● COMPITI:
**A)** Secondo l'articolo sui cassoni del Mose, di quanto era stato gonfiato il costo di ogni cassone a Chioggia?
**B)** Prosegui l'articolo sui cassoni del Mose a partire dalla sua ultima frase.

Corriere del Veneto (Padova e Rovigo)

«Cassoni del Mose, i soldi in busta»

Cresta sui lavori, le nuove carte dell’inchiesta. «Per i contanti lascia stare ci penso io» Gli imprendito­ri intercetta­ti, gli scambi di denaro in auto. «La finanza non ci troverà mai»

- Zorzi

«Qui la Finanza non ci troverà mai», diceva Pio Savioli, referente delle coop. In un’osteria lungo la A1 avveniva lo scambio delle buste di denaro, la «cresta» sui cassoni del Mose. Il nuovo filone d’inchiesta si è chiuso nei giorni scorsi, con la notifica ai 10 indagati: secondo l’accusa, per ogni cassone a Chioggia, Savioli e il referente di Condotte, Stefano Tomarelli, prendevano 250 mila euro in nero e per questo il costo era «gonfiato» di mezzo milione, da 7,6 a 8,1 milioni. E Sandro Zerbin, presidente della coop Clea avrebbe detto: «Lascia stare, ci penso io».

«Io ho detto: “Guarda Zerbin, io combino i cassoni 8 milioni e 100, ti sta bene a te farli?”, e lui mi ha detto: “Sì, 8 milioni e 100 mi stanno bene, però bisogna dare 250 a questi”. Io gli ho detto: “Guarda che mi trovo in difficoltà a reperire il denaro da dare a loro”. Lui ha detto: “Lascia stare, ci penso io”». E’ il 3 settembre 2013 e Mario Boscolo Bacheto, legale rappresent­ante della coop San Martino arrestato due mesi prima nell’inchiesta che portò in carcere l’ex presidente del Consorzio Venezia Nuova Giovanni Mazzacurat­i, viene interrogat­o dal pm Paola Tonini. L’indagine è quella su una turbativa d’asta al Porto, ma è un piccolo pezzetto: gli inquirenti hanno già in mano il quadro generale delle mazzette legate al Mose, che esploderan­no con gli arresti del 4 giugno 2014. E anche di quelle sui cassoni di Chioggia, il cosiddetto filone «Mose 6», di cui – dopo che il pm Stefano Ancilotto si è dedicato per tre anni al maxi-processo – è stato notificato l’avviso di chiusura dell’inchiesta a una decina di indagati per reati fiscali per le fatture gonfiate.

● DATI ARCHIVIATI:
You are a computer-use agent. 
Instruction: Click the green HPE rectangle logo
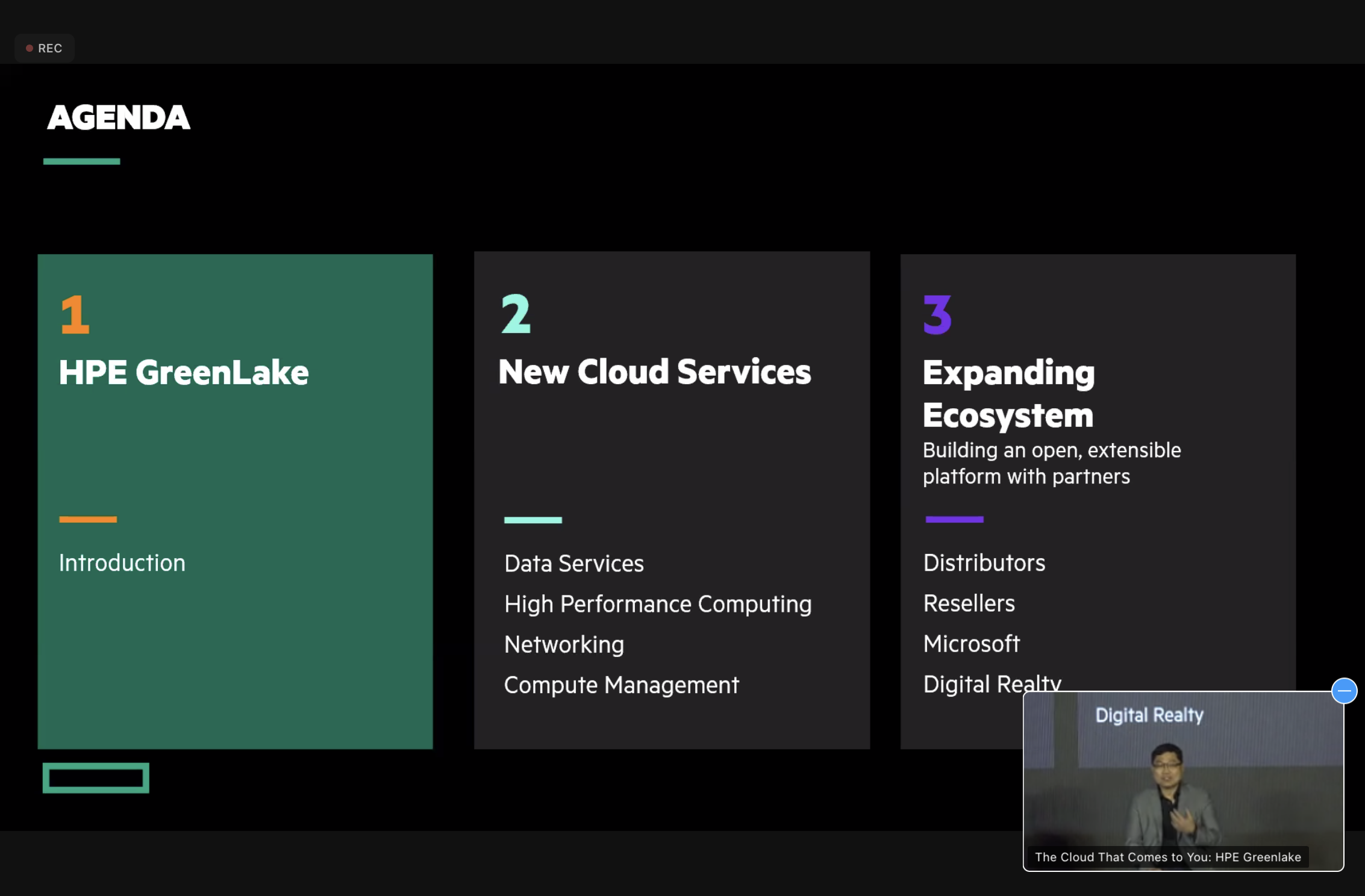pos(96,778)
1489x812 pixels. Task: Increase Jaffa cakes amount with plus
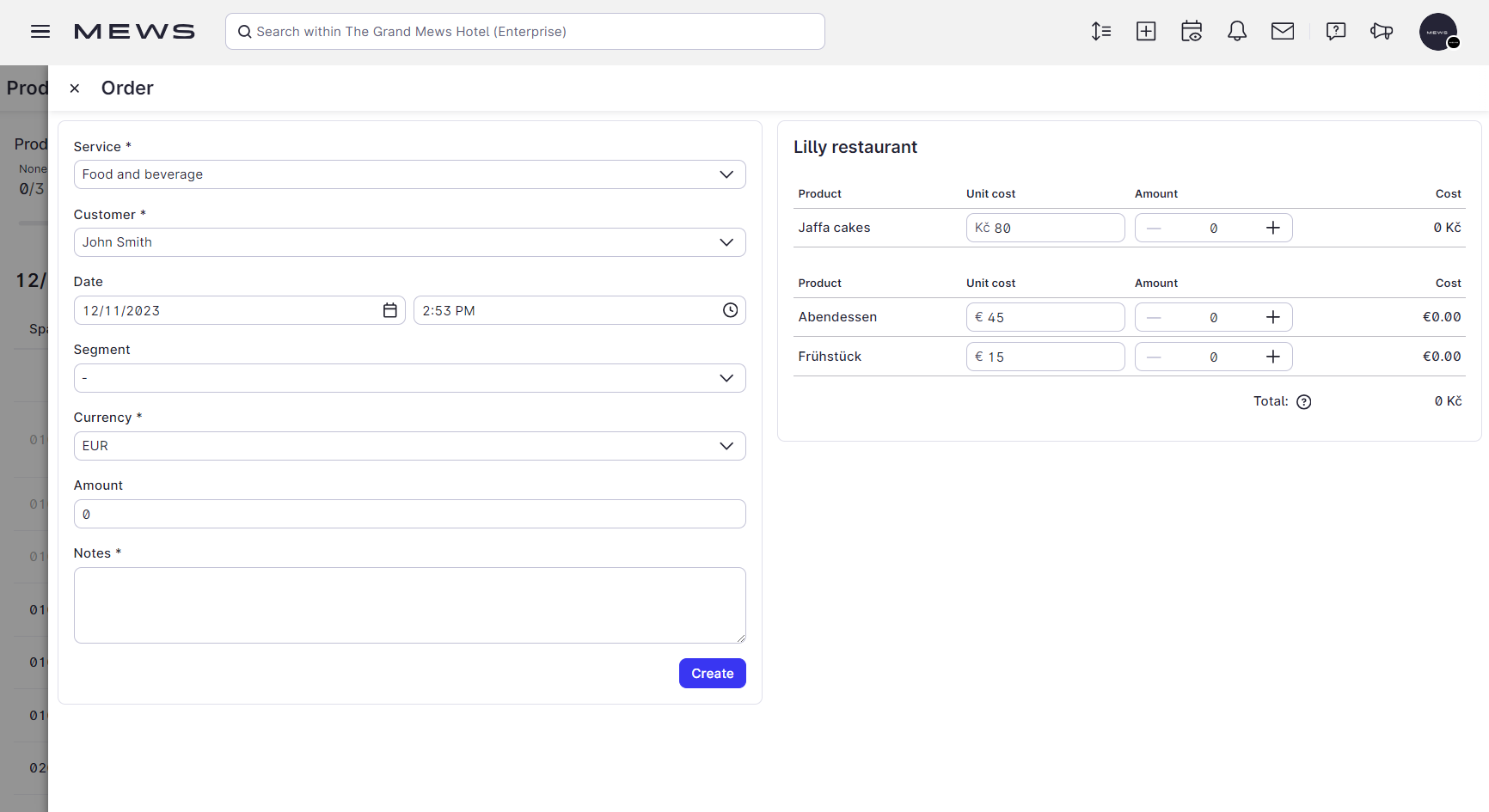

● RISPOSTE:
**A)** Di mezzo milione, da 7,6 a 8,1 milioni.

**B)**
Mario Boscolo, morto nel 2015, ammette quello che oggi dicono gli inquirenti. Cioè che i cassoni di Chioggia, che la consortile Clodia (formata da Condotte e dall’allora Coveco, oggi Kostruttiv­a) aveva subappalta­to alla «Mose 6» (formata dalle coop Clea e San Martino), sarebbero dovuti costare 7,6 milioni di euro l’uno, ma che si fece una trattativa per alzare il prezzo a 8,1 milioni in modo da avere un extra di 500 mila euro da cui recuperare 250 mila «in nero» da retroceder­e a Stefano Tomarelli e Pio Savioli, rispettiva­mente referenti di Condotte e Coveco, che l’hanno confessato. A fornire i soldi in nero, secondo Boscolo, Tomarelli e Savioli, sarebbe stato Sandro Zerbin, presidente della Clea, la quarta cooperativ­a italiana del settore delle costruzion­i con 70 milioni di fatturato e 200 dipendenti. Inizialmen­te gli inquirenti avevano ipotizzato addirittur­a una concussion­e da parte della coppia Tomarelli-Savioli (o

paghi o non ti affido i lavori), ma quella tesi è caduta perché non si è potuto attribuire loro il ruolo di pubblici ufficiali e dunque sarebbe stata una corruzione tra privati.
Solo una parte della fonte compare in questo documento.